Jesus is sharing with us an important story this weekend. It is directed at you and me. Are you listening? What do you hear? The reason he was telling this story was because there were some people who prided themselves on being virtuous and despised everyone else. It is a good thing to be virtuous but it is a bad thing to think that if we are virtuous we are better than anyone else. The man praying at the front of the synagogue was telling the truth about the good things he did. But he was blowing his own trumpet. Perhaps he was doing all this so that others would look up to him, they would admire him, and he would look good in other peoples eyes.
The tax collector was also telling the truth. His prayer came straight from the heart. “God be merciful to me, a sinner.” He acknowledged his need for God. He knew his own poverty, weakness. Why was this the better prayer? It was an honest prayer. He was speaking from the heart. He desired to be at one with God and that meant knowing his need for God. The man was humble. St Benedict in his rule spoke at length in chapter Seven about humility. He lists twelve steps like twelve rungs on a ladder. Then among the things he says, these two are important.
Firstly we need to accept ourselves as we truly are before God, we need to admit our failings. This is not a guilt trip or false pride at being worse than others. It simply means we are to face our own shortcomings without pretence. When we do, we discover more about the depth of God’s love for us. It is this love of God which starts a process of transformation in us. Secondly, cultivating a little more humility in our lives is not only good for ourselves but is a necessary part of being in community with others. When we truly experience God’s acceptance and love for us, in spite of our own shortcomings, we gradually become better at not minding the imperfections of others.
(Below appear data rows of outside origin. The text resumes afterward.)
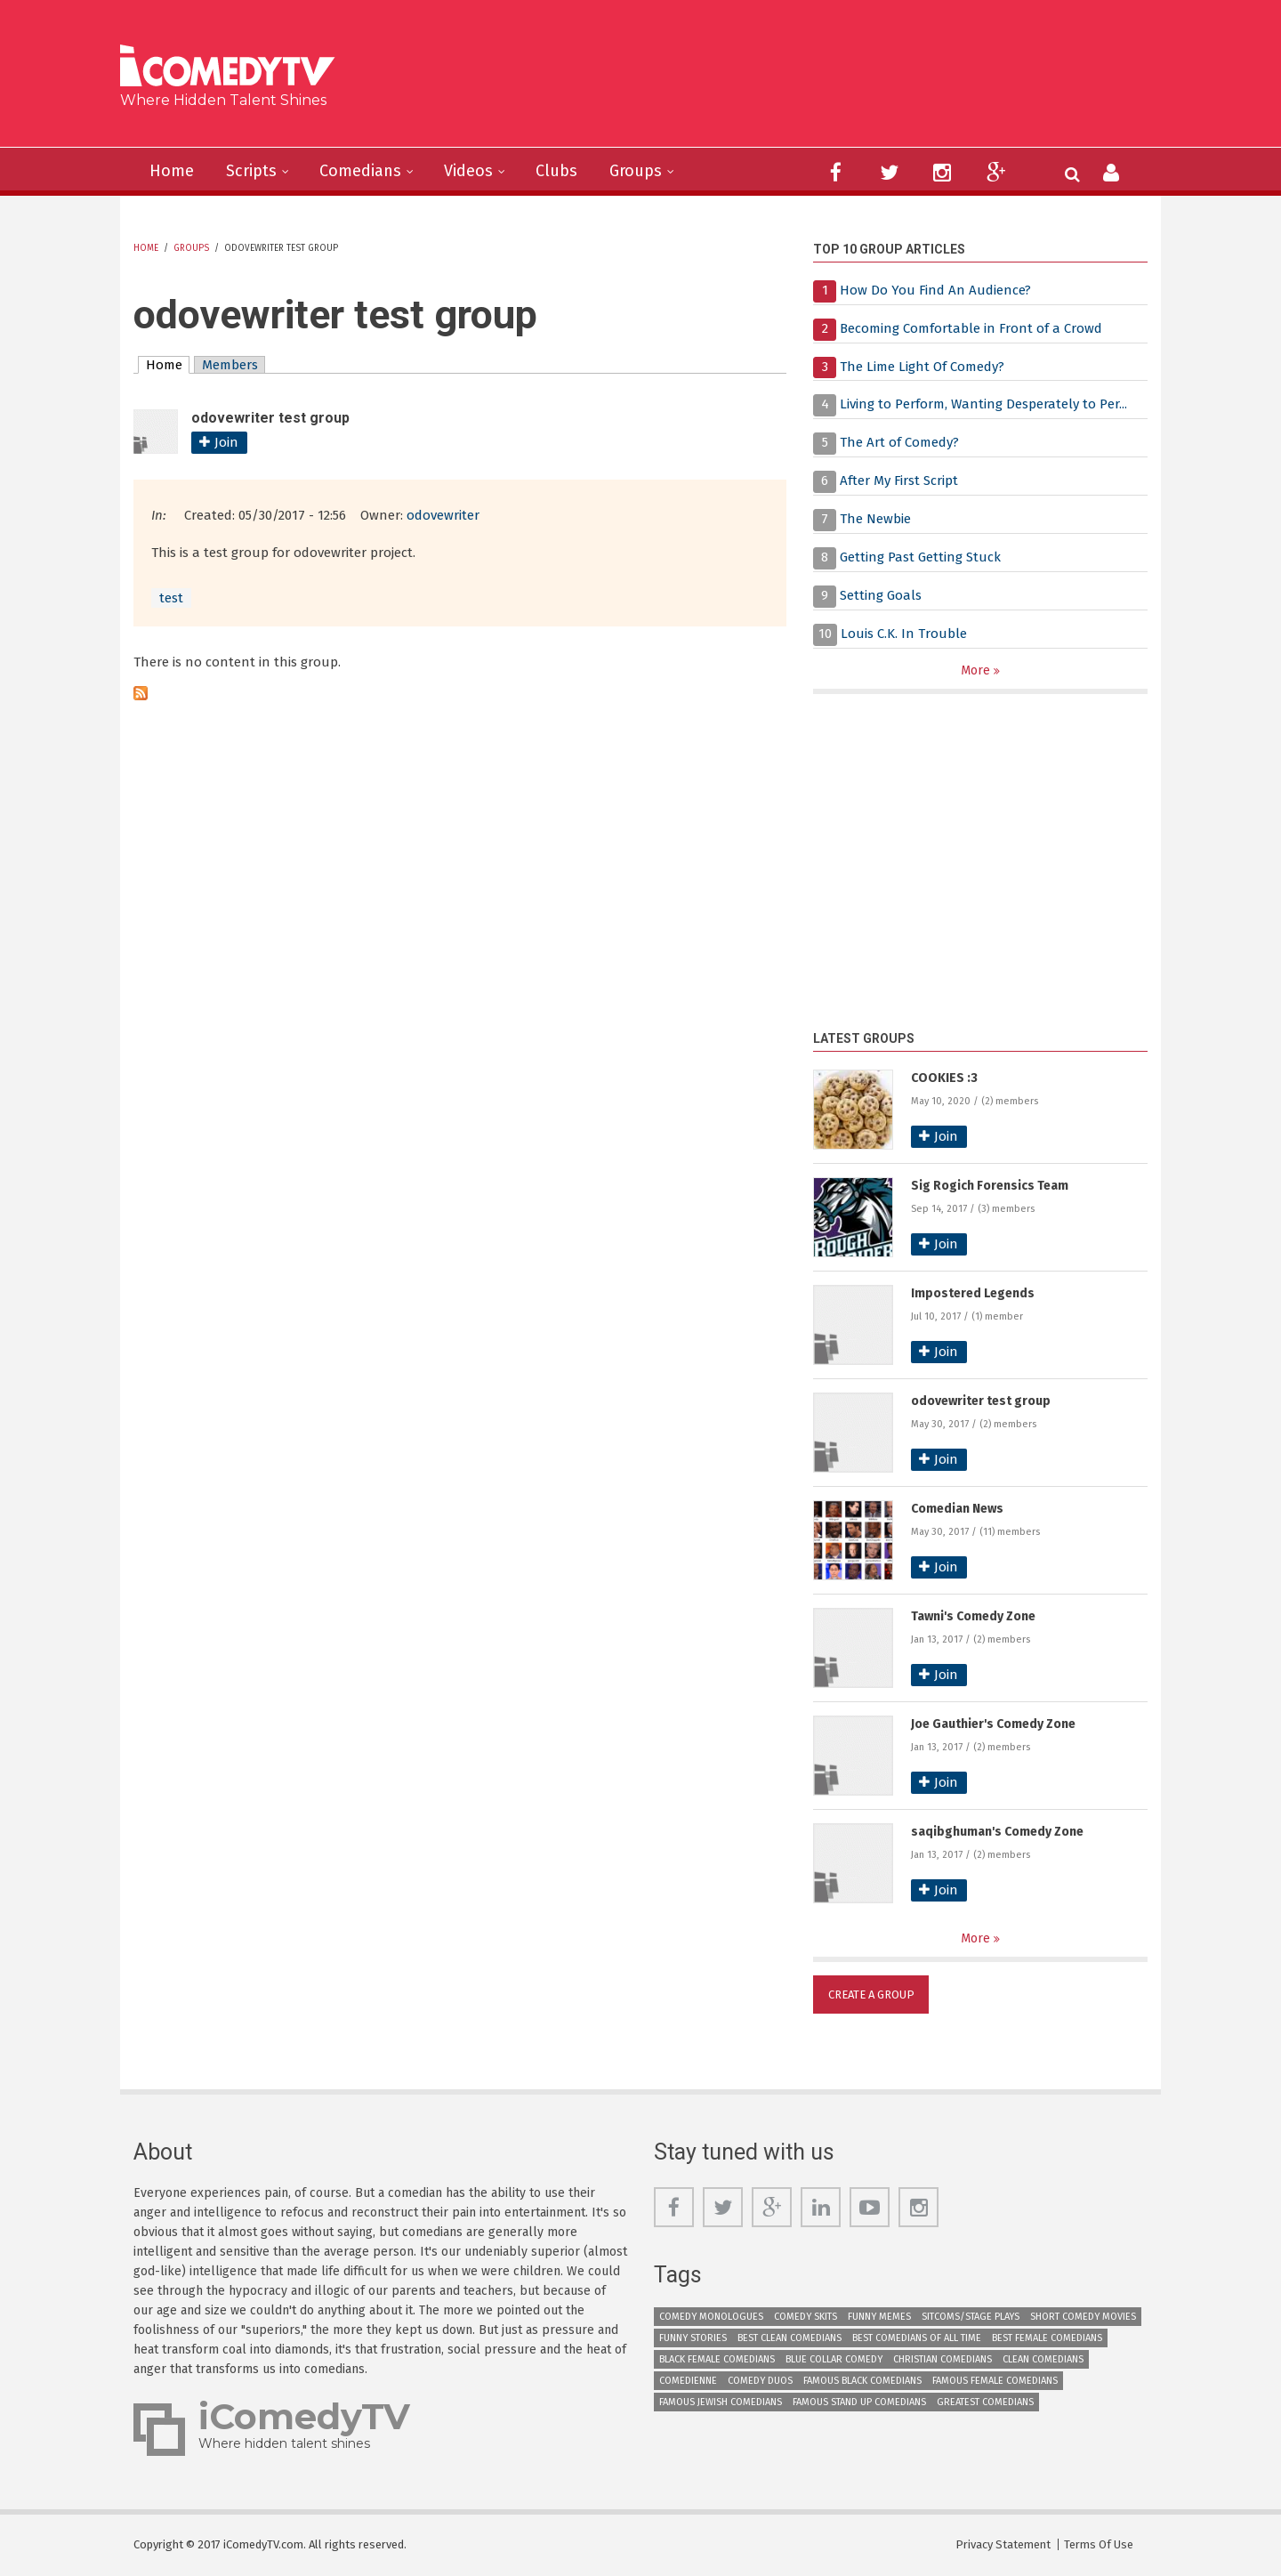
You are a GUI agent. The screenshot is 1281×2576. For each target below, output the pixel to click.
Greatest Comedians (985, 2402)
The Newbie (875, 519)
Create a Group (871, 1994)
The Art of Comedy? (899, 442)
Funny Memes (879, 2316)
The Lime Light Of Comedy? (922, 367)
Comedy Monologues (711, 2316)
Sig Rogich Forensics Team (989, 1185)
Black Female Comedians (717, 2359)
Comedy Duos (760, 2380)
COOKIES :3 (944, 1078)
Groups (635, 171)
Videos (468, 171)
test (171, 598)
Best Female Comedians (1047, 2338)
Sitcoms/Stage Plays (970, 2316)
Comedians (360, 171)
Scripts (251, 171)
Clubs (556, 171)
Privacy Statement (1003, 2544)
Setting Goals (881, 595)
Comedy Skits (805, 2316)
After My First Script (899, 480)
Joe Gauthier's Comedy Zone (993, 1724)
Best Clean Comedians (789, 2338)
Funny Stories (693, 2338)
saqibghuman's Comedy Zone (997, 1831)
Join (226, 442)
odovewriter (443, 515)
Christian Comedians (942, 2359)
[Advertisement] (778, 80)
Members (230, 365)
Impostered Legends (973, 1293)
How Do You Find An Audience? (935, 290)
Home (171, 171)
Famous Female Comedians (995, 2380)
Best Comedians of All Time (916, 2338)
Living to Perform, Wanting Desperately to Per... (983, 404)
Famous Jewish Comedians (720, 2402)
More (977, 670)
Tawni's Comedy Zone (973, 1616)
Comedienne (688, 2380)
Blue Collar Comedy (834, 2359)
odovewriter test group (981, 1401)
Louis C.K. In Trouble (904, 634)
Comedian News (957, 1508)
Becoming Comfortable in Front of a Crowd (971, 328)
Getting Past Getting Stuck (920, 557)
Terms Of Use (1098, 2544)
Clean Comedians (1043, 2359)
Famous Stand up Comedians (859, 2402)
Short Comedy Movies (1083, 2316)
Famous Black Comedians (862, 2380)
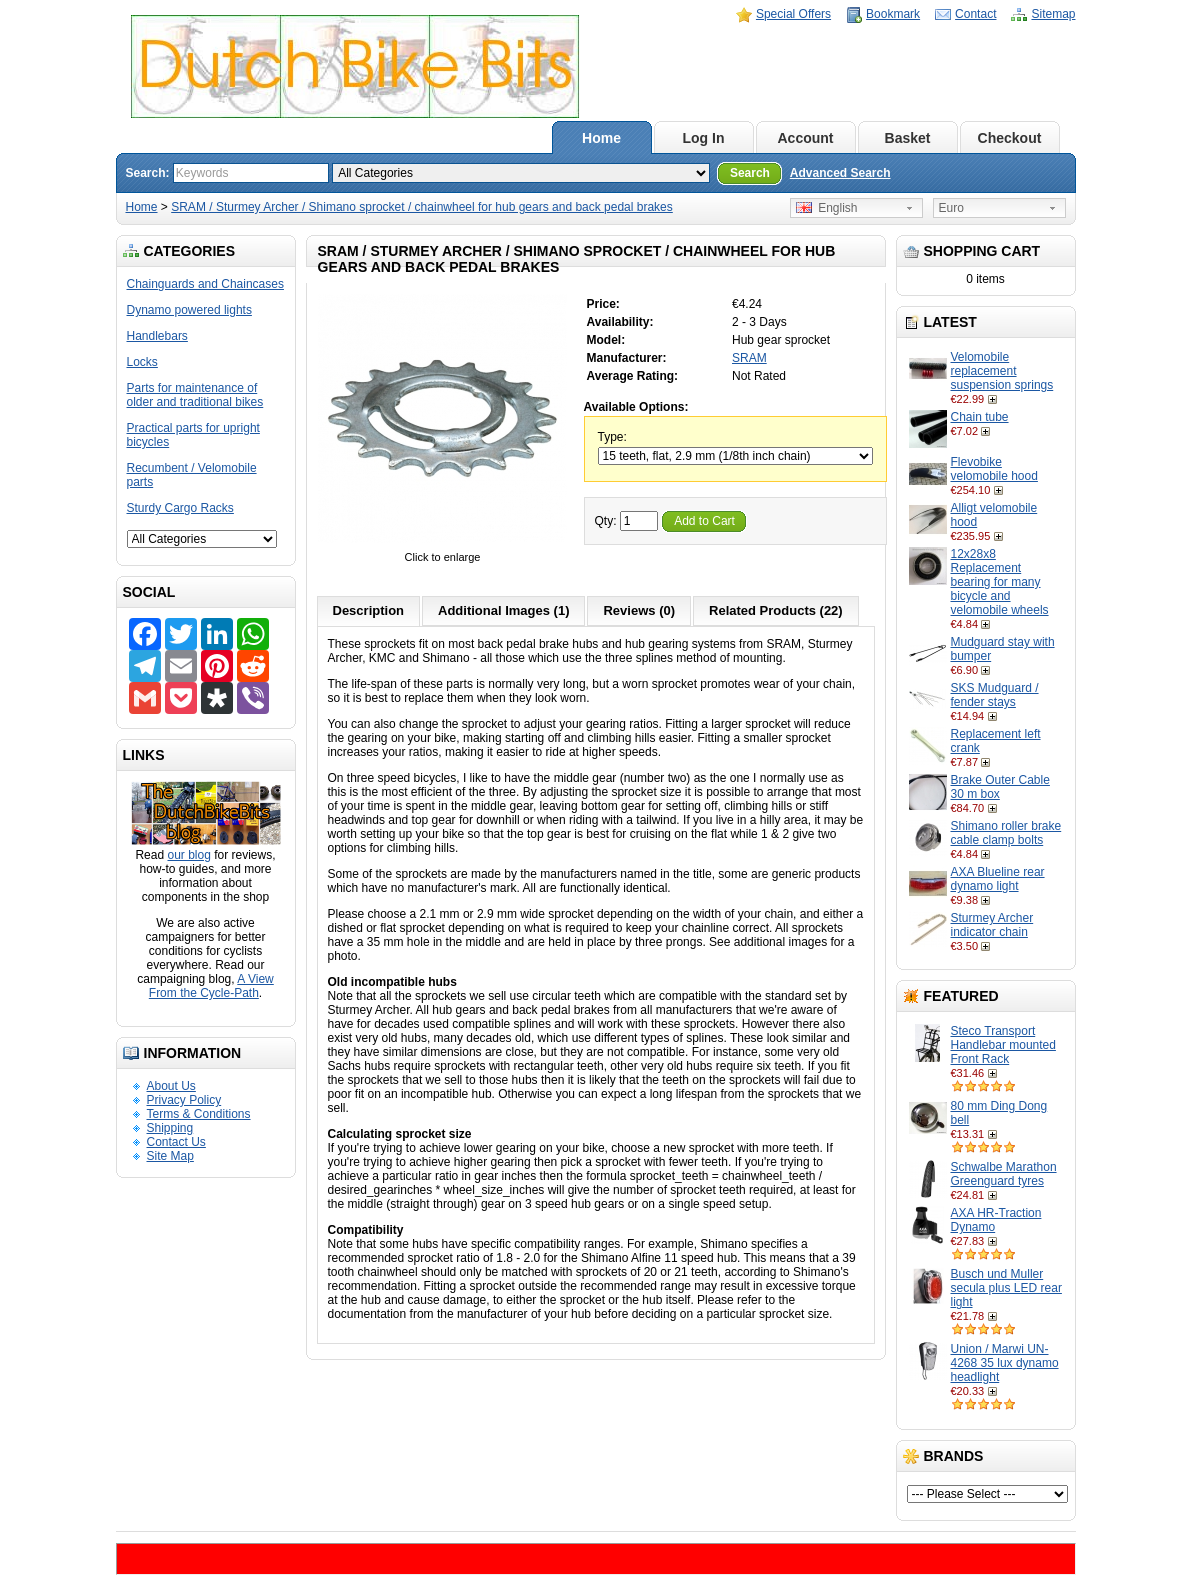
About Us (171, 1086)
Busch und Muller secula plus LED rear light (1006, 1288)
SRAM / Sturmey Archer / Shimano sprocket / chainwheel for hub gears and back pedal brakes (422, 207)
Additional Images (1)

Here is a prayer for humility.
God, I am far too often influenced by what others think of me. I am always pretending to be either richer or smarter or nicer than I really am. Please prevent me from trying to attract attention. Don’t let me gloat over praise on one hand or be discouraged by criticism on the other. Nor let me waste time weaving imaginary situations in which the most heroic, charming, witty person present is myself. Show me how to be humble of heart, like you.